:: Data listing
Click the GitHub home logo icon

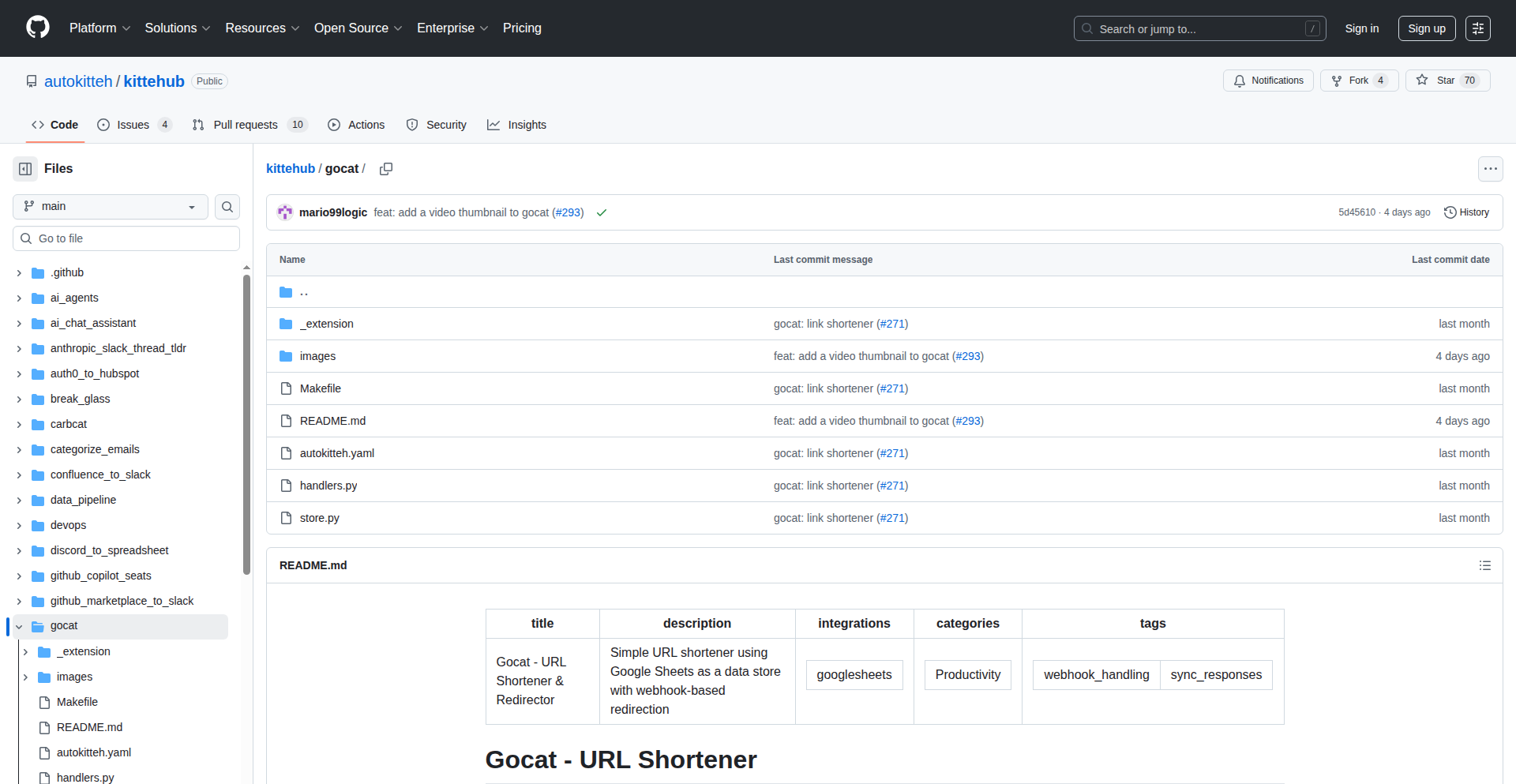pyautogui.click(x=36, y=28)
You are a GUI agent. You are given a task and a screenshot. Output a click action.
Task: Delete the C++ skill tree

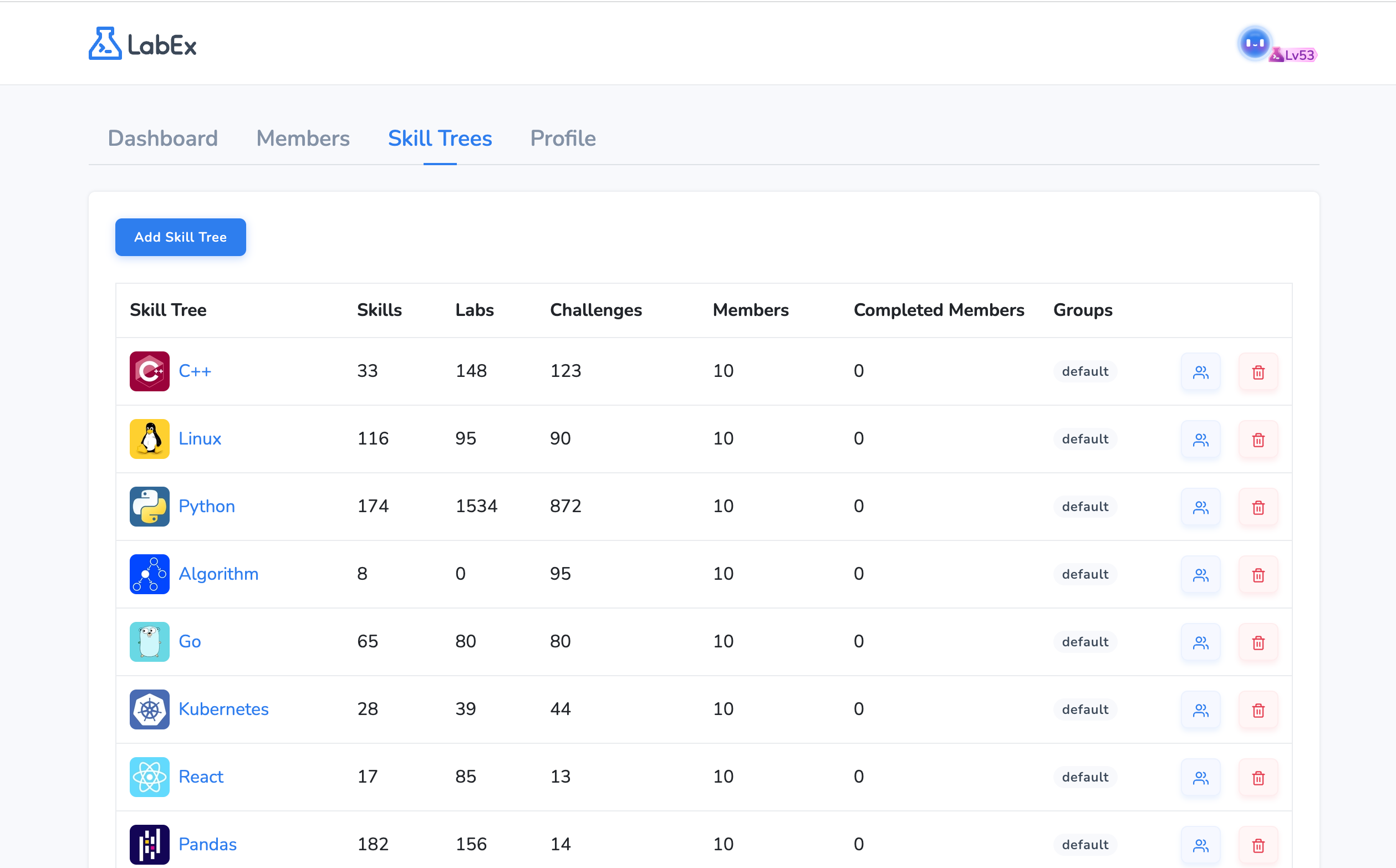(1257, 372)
::::
Task item: Begin at the line containing "You are a GUI" and stop at the final line of the data. Retype those lines exactly, without the pictures.

Exercise result:
You are a GUI agent. You are given a task and a screenshot. Output a click action.
Task: Delete the C++ skill tree

(1257, 372)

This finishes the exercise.